(Extracted data entries)
----

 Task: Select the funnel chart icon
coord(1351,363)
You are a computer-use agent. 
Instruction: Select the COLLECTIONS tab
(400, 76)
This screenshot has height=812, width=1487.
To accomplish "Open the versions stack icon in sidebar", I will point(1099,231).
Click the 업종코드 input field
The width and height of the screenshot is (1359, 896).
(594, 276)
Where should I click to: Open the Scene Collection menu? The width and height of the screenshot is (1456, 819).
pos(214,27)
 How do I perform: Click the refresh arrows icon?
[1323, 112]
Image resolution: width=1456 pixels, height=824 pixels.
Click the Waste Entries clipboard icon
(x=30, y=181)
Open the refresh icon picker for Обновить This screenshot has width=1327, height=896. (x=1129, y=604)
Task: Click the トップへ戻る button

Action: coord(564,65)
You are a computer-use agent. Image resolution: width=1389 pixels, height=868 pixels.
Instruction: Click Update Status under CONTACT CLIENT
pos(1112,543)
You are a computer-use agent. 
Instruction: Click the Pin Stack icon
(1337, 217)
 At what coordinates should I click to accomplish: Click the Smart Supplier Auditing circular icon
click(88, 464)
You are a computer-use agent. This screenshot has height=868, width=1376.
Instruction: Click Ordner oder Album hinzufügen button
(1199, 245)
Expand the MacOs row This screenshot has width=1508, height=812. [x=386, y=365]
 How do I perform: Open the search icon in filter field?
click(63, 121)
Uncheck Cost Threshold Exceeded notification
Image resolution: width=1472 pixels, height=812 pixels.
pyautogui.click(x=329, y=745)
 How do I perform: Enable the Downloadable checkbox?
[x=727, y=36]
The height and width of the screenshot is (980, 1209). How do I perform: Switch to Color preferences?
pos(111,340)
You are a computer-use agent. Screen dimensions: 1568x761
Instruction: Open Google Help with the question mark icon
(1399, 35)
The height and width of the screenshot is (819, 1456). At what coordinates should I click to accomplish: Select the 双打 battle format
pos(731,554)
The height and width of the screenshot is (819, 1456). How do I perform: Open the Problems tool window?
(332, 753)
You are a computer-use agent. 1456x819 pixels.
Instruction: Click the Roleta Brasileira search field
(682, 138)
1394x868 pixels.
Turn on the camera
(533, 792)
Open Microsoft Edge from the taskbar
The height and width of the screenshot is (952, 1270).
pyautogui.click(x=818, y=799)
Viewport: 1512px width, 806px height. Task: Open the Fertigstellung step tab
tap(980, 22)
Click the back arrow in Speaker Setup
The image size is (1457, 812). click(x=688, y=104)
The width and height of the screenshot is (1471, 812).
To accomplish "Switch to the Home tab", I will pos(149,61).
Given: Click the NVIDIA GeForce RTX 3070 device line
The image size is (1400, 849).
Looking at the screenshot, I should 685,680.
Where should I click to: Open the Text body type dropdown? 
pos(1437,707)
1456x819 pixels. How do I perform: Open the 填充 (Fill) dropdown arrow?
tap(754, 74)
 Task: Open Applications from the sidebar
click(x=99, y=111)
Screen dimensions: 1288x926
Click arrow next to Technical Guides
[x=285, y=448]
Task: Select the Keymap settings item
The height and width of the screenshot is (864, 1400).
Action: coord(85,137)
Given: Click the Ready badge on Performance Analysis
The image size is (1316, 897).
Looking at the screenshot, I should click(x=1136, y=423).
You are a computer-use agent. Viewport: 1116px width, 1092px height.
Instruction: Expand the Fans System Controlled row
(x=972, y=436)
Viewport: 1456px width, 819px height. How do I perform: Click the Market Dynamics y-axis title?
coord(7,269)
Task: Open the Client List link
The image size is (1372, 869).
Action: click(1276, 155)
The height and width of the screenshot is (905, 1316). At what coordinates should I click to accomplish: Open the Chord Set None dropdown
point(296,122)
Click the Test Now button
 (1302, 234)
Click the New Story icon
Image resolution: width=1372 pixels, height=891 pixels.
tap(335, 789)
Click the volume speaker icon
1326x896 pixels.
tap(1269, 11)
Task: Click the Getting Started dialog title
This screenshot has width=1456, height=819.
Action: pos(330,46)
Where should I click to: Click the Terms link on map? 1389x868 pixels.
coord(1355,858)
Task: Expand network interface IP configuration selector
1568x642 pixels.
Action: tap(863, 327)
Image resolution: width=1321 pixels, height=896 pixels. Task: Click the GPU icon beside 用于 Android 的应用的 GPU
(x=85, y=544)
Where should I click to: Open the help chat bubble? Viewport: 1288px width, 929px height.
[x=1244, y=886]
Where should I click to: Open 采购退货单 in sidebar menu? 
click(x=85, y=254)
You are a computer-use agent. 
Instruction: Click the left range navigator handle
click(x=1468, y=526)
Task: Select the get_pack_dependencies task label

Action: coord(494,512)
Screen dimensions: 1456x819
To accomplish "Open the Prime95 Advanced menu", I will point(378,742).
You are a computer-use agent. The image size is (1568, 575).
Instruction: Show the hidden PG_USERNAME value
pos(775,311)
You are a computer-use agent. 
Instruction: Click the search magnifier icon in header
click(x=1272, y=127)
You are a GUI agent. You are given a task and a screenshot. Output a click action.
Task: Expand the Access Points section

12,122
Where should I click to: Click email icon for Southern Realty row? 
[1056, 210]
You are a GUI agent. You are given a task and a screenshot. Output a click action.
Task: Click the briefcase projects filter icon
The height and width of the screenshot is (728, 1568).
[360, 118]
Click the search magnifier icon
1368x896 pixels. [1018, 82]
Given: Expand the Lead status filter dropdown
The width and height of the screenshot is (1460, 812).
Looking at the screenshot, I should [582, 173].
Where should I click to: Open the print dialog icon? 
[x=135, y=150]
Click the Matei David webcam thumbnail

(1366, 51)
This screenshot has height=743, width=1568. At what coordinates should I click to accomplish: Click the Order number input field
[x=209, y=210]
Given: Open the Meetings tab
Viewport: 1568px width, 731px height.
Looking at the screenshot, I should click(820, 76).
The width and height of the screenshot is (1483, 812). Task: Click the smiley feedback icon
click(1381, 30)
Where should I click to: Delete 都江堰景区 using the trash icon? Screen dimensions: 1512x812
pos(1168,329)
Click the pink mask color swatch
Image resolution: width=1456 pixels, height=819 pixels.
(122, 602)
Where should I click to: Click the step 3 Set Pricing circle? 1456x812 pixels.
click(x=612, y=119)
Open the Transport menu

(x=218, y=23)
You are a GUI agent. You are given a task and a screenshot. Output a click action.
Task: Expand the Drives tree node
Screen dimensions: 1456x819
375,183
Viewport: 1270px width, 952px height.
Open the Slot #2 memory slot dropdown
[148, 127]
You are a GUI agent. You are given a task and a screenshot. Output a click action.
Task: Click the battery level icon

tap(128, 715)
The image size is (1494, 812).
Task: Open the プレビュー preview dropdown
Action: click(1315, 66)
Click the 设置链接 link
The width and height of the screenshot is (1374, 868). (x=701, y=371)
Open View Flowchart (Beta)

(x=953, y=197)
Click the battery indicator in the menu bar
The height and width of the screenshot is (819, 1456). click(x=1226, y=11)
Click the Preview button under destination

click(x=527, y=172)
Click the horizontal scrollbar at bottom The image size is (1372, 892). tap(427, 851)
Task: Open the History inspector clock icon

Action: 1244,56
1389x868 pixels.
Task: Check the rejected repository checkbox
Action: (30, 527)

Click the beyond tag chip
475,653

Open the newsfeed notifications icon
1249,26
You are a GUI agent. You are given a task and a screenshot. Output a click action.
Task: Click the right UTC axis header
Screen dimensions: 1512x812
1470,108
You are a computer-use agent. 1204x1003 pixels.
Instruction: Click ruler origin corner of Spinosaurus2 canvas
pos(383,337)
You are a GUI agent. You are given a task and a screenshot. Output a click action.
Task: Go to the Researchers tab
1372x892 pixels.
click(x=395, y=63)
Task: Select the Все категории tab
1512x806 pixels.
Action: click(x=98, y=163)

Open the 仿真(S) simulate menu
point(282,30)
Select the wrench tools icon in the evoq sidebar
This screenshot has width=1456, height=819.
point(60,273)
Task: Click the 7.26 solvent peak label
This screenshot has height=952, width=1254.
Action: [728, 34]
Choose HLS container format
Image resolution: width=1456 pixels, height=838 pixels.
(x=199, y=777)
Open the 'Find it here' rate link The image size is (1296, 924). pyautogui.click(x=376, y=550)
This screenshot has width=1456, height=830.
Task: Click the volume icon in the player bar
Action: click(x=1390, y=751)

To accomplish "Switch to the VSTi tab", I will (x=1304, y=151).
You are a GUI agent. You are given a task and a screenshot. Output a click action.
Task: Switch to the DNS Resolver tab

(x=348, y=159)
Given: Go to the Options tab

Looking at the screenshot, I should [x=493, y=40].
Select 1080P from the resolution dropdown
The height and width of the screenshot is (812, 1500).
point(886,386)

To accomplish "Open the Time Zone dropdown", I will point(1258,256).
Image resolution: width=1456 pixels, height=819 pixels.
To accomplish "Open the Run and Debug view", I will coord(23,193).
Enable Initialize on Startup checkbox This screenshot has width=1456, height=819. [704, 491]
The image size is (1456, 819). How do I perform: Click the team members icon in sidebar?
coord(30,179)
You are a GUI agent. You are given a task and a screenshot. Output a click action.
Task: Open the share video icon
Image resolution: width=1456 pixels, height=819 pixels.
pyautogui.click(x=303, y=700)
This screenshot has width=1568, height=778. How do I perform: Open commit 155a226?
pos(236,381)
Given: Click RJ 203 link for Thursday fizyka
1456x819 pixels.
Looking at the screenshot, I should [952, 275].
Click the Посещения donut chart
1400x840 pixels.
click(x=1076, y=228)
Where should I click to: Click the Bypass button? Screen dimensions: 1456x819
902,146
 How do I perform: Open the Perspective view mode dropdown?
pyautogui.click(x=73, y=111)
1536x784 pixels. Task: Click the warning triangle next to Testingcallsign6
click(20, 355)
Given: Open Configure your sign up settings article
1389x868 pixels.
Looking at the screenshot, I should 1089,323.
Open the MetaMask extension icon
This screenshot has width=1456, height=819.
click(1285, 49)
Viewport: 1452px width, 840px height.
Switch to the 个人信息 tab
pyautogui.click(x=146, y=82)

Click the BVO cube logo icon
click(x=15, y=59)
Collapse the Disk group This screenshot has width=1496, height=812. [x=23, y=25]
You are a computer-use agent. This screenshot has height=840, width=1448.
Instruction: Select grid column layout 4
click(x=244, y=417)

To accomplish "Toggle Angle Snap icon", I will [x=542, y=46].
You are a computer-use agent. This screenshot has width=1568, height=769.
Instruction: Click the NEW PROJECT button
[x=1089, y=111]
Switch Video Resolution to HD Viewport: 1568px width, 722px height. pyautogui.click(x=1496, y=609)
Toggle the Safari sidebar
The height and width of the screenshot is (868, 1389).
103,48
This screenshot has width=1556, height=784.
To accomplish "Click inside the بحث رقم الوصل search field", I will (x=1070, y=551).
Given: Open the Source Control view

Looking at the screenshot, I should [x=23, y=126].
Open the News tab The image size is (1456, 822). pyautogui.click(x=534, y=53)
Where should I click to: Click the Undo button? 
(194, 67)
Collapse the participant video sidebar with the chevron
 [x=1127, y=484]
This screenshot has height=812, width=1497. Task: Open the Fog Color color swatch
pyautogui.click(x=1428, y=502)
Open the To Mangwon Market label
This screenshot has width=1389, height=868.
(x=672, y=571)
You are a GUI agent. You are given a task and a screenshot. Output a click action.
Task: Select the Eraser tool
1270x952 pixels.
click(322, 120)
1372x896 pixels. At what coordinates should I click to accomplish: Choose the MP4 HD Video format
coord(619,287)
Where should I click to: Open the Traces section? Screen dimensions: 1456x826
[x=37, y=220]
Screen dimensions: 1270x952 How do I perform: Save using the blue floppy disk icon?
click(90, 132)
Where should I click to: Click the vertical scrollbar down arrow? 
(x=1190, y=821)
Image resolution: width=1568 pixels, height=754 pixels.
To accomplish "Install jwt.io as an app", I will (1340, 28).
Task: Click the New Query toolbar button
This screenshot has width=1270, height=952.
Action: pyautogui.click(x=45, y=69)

----

What to do
Checking the data above line by line, please work out how many lines include "Toggle", and reply with the number only.

Output of the task
2